---------- GIVEN RECORDS

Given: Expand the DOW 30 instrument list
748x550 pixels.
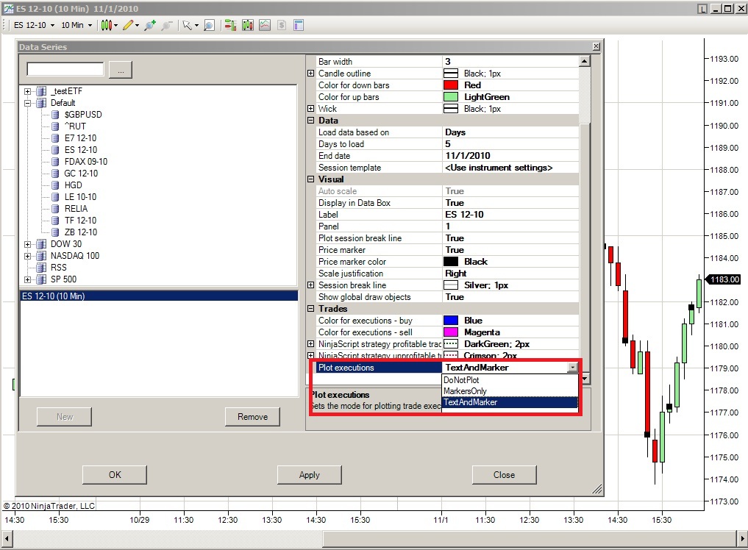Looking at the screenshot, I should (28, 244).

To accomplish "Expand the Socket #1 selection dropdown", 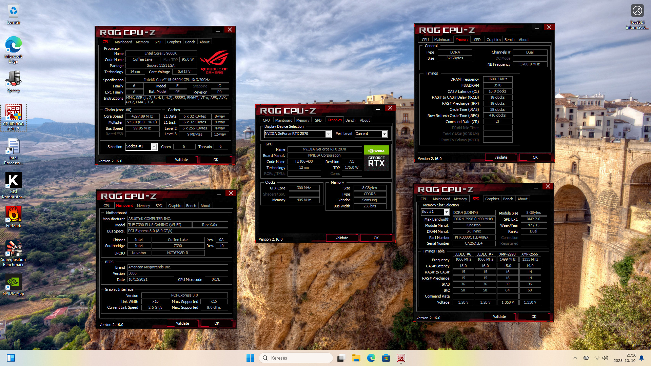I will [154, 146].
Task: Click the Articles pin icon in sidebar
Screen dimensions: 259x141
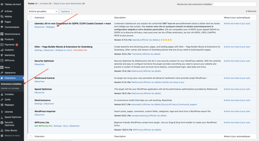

--------------------

Copy every line of the entries without alteration, starting with the line that contains "Task: Click the Articles pin icon in sidebar" and continuing through the end of the entries. Omit the pictures from your answer.

*THE ANSWER*.
Task: Click the Articles pin icon in sidebar
Screen dimensions: 259x141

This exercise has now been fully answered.